> **DESCRIPTION OF THE TASK**: For this exercise, output exactly and only the lines running from the one with "Where should I" through the final line of the data below, without pictures.

[Pixel coordinate grounding data]
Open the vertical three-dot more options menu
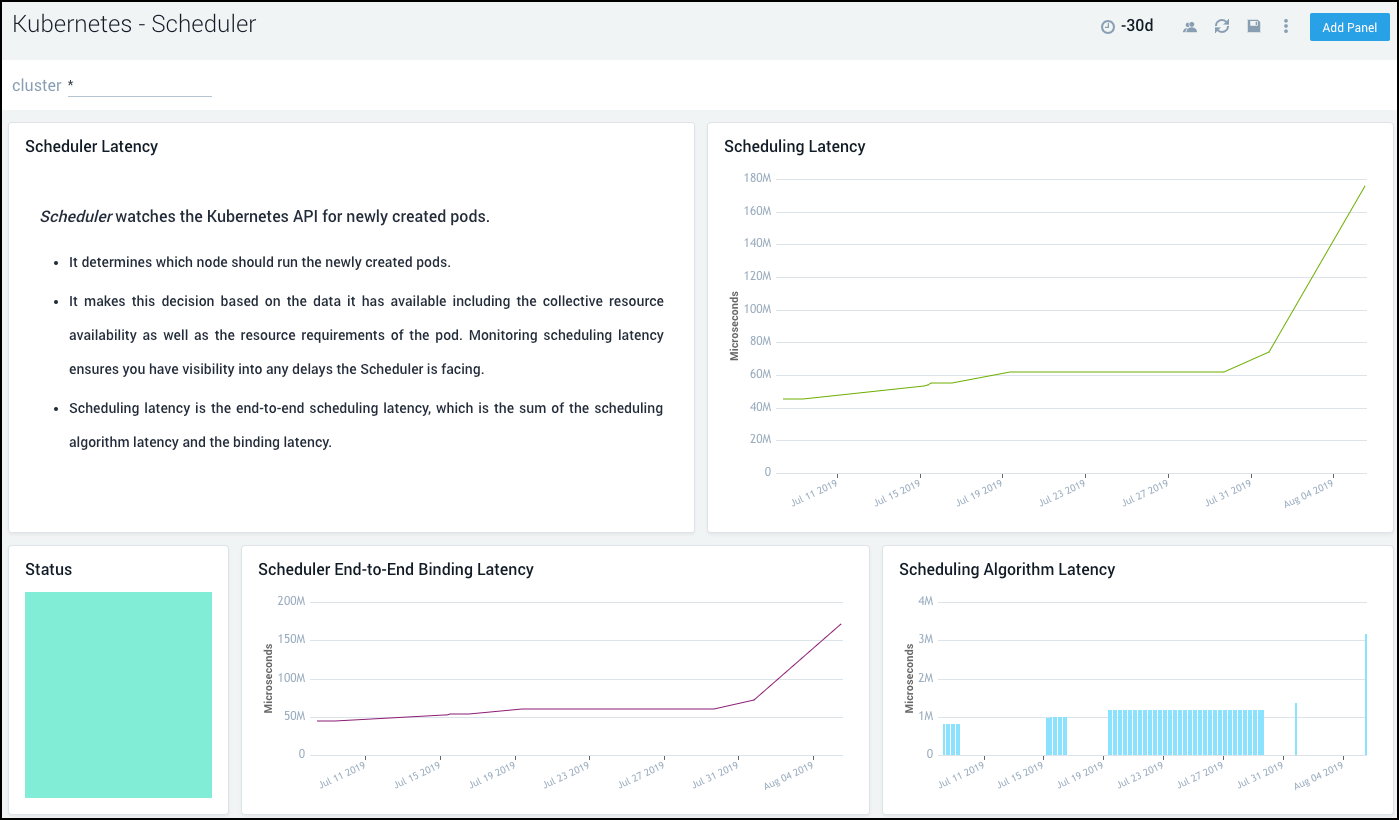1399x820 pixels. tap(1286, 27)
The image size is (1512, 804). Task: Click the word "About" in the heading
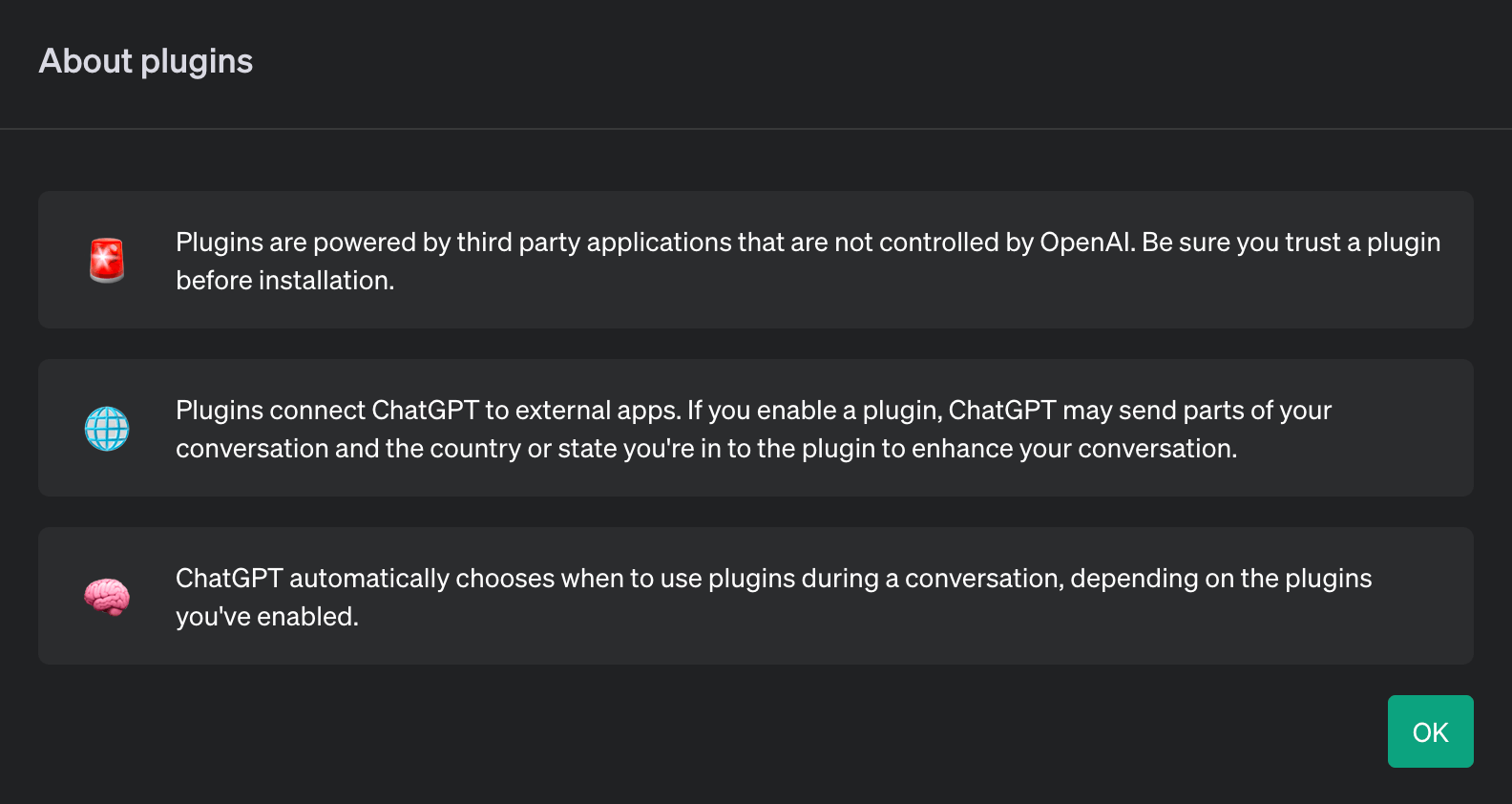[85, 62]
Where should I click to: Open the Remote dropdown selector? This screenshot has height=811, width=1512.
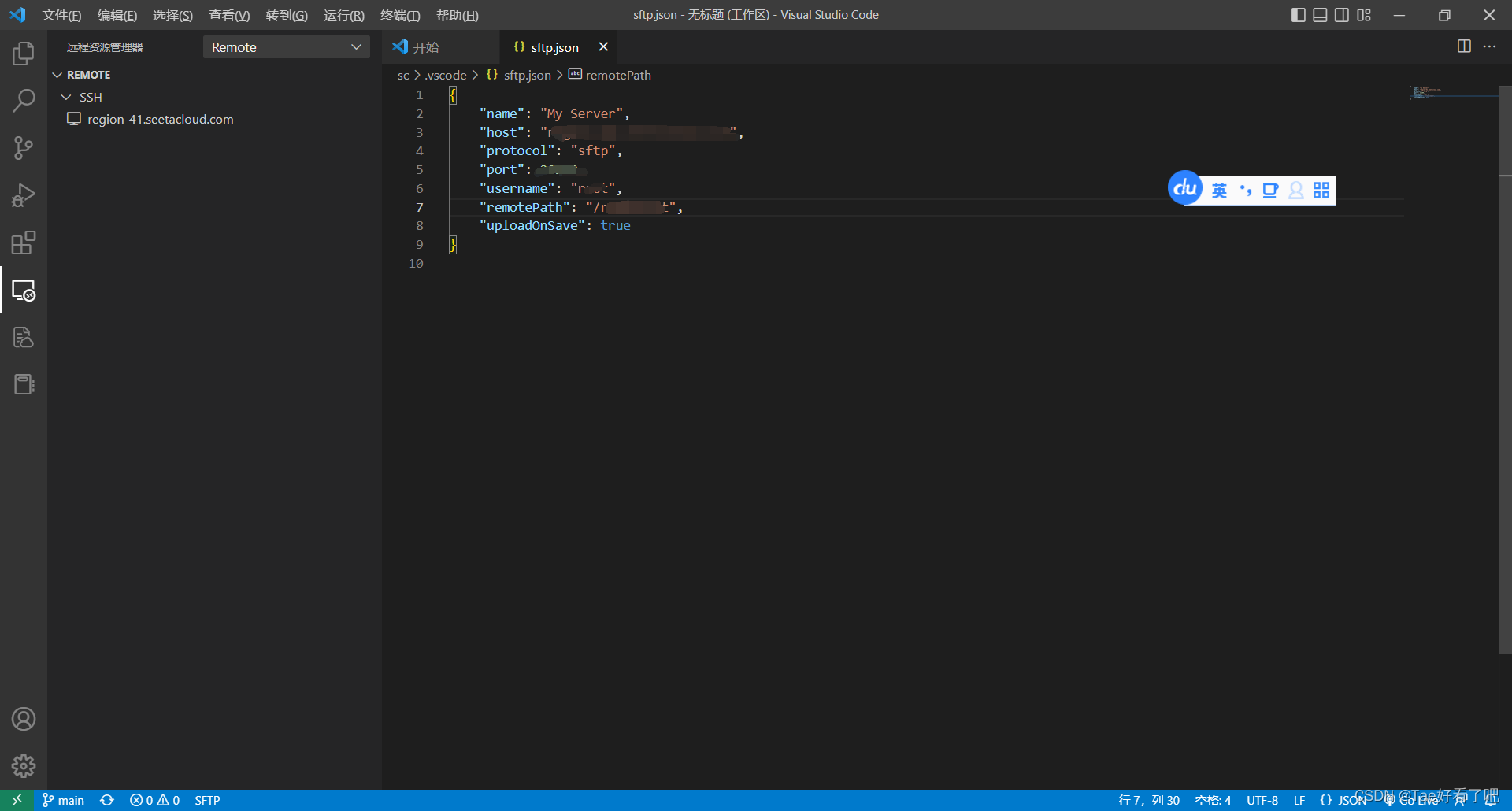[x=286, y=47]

> **TASK RESPONSE**:
Where should I click to: Open the Remote dropdown selector? This screenshot has height=811, width=1512.
[x=286, y=47]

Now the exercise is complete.